The default setting is IronMan mode, so if your character dies, it records the high score and erases the file. This can, at times be upsetting. Right now I'm running my highest level character yet, and I'm being very cautious. I am a 28th level mage, and I haven't descended below the 18th floor of the dungeon. When I first started playing with a mage, I found that I died very very quickly. Finally I decided that I would try to have my mage's level around THREE TIMES the floor of the dungeon. I was fifth level before I went to floor 2, and about 8th level before I went to floor 3, and about 11th level before I went to floor 4, etc. Time consuming, but I *survived*.
Obviously I've broken this pattern, to be on floor 18, I'd need to be 53rd level. Instead, I am going down another floor whenever I feel like the floor I'm on is *easy*.
If this game sounds fun to you, you can read more about it and download it here.
Game Night at the Library
Last night from 7:00 to 10:00 PM, as planned, I went to the Western Illinois University Library and packed up my duffel bag with a good number of my newer games. I had printed up 10 flyers about the Open Gaming in Astoria on Feb. 20, and I laid them on the table next to the guest list.

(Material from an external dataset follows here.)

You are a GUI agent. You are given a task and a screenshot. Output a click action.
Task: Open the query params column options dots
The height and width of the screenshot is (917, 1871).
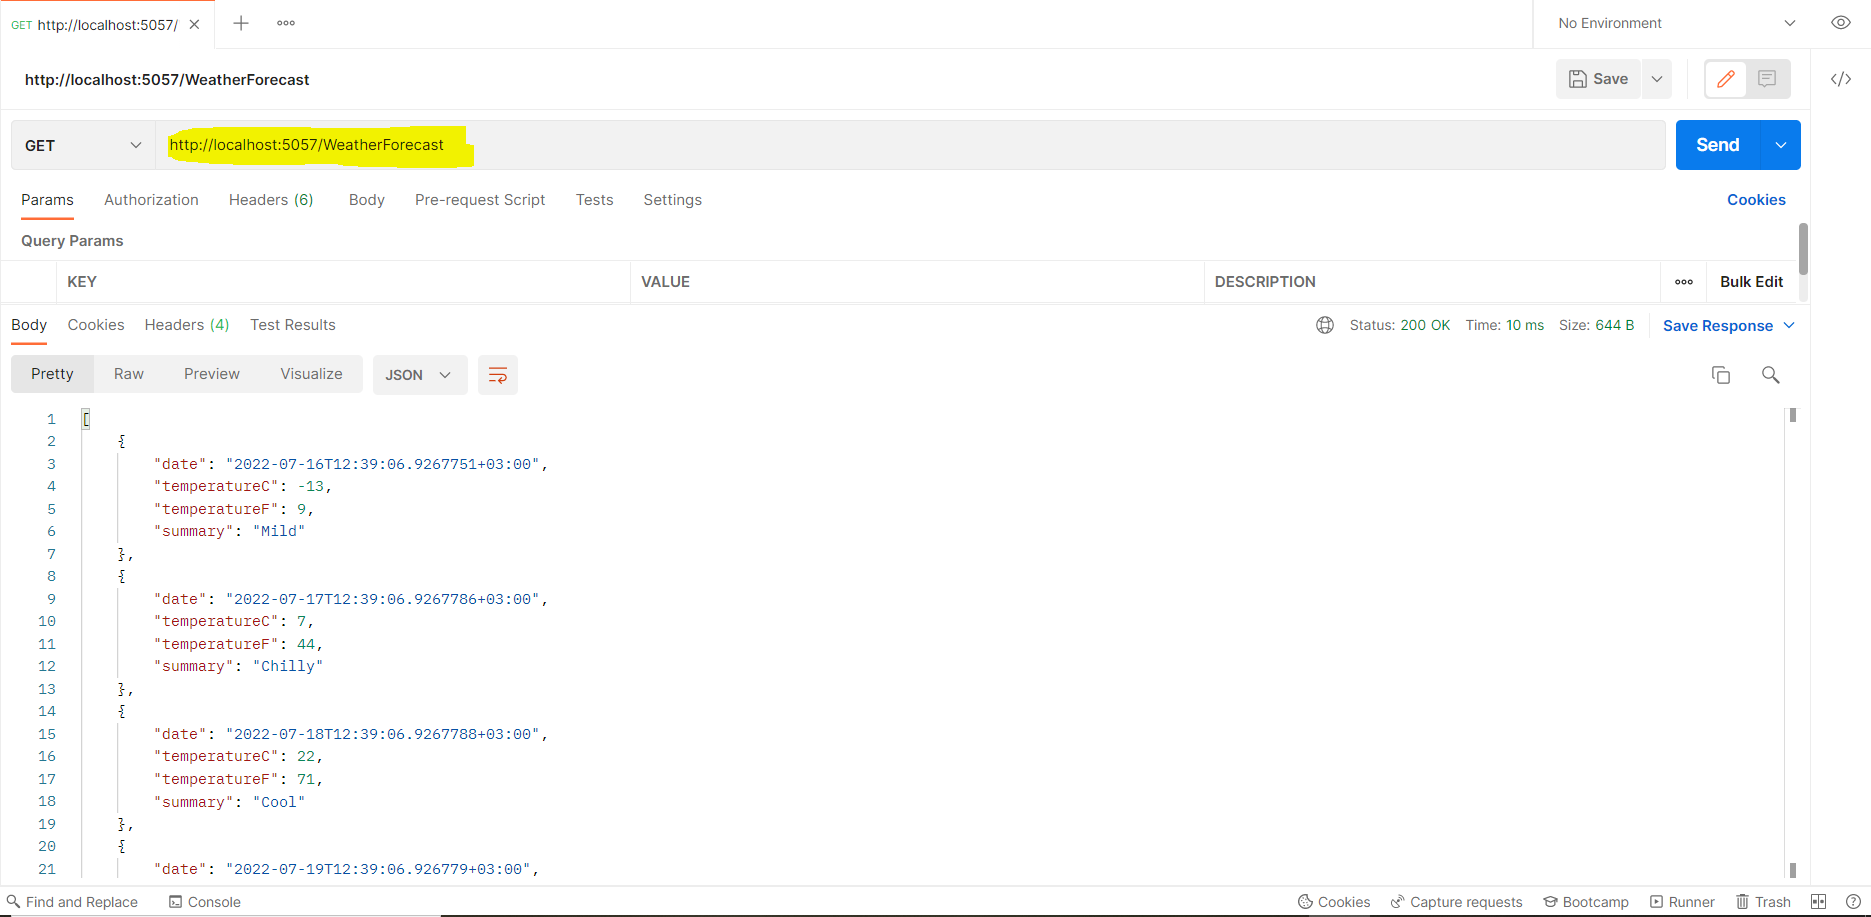[x=1684, y=282]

When I arrived, I saw many of the regulars there. Q had some wargame partially set up, but he was ready to go play the LAN game. He gave me a few pointers on painting miniatures, and asked me if I'd brought Settlers of Catan. (No, but I will next time!)
In the computer room of the library, they were playing a Local Area Network (LAN) game with ALL of the computers in the lab. Sorry, I forgot what the LAN game they were playing is called--but everybody plays a WWII soldier and picks a gun, and then they run around trying to shoot each other and play war-games like capture-the-flag, or sabotage the enemy guns, etc.
They also had two Nintendo Wii's hooked up together and were playing some kind of four-player Wii game on a pair of big-screen projection TV's. And, they had Rock Band playing in another corner, with all the instruments, and a crooning soloist. Finally a big table full of games from the library, all laid out. Monopoly, Apples to Apples, Pachisi, Clue, Chess--(Not just Chess, but Pirate's of the Caribbean Chess!)
I saw somebody set up a game of Puerto Rico. I think of Puerto Rico as a very short game, but he was explaining it to four new players, and I remembered, it is a much longer game if nobody knows what they are doing.
I played a game of chess, then, with a person that looked as though he spent a great deal of time mastering the game. I decided to play quickly, not worrying too much about winning, and he didn't seem interested in playing another game against me--probably because it was such a complete lack of a challenge. So then I sat down to Kibbitz the Puerto Rico game, as the owner was explaining the rules, and wander around seeing what everyone was playing.
Finally someone invited me to start a game of Pachisi with them; I guess it's the predecessor to Parcheesi. Similar to Sorry in that if you land on your opponents' pieces you send them back to the beginning. The rules were all printed on the inside of the box top, but on the once-over, we missed a few, and we were learning rules as we went. Finally we had them all down, and realized, the game was awfully boring. This gave me the opportunity to finally introduce one of the games I had brought (Carcassone) which it was generally agreed, was a much funner game.
When we finished Carcassone, a couple of guys were asking about the games that I had brought, and I had the opportunity to tell them about the Open Gaming in Astoria, on Feb. 20. One of them pulled the flyer out of his pocket about the Open Gaming... so it seems likely that at least one of the two will try to make it.
I had a really good time at the Game Night, and I look forward to it again next month.
Last Friday
When I went to Astoria last Friday, Bo never showed up, so Kevin and I spent the time having a look at a couple of computer games. Some time ago, I had given Kevin a copy of Colonization. But he had tried to play it and couldn't really get anywhere. So we spent about an hour or two with me just giving him advice about how to take each turn and how to get all of the fiddly little functions to work. It was so long ago that I learned to play it, that I can't even remember what I did to learn all of it. Kevin also showed me Might and Magic VI. How to make up the characters, and how to fight goblins. It looked fun. And finally we did play one game of Race For the Galaxy. I commented that we had no idea what each other had done for the entire game, and suggested that maybe we should get out a big shared piece of paper and draw a picture of the galaxy as we explored and developed it. Not sure if that would be an improvement or not--but just an idea.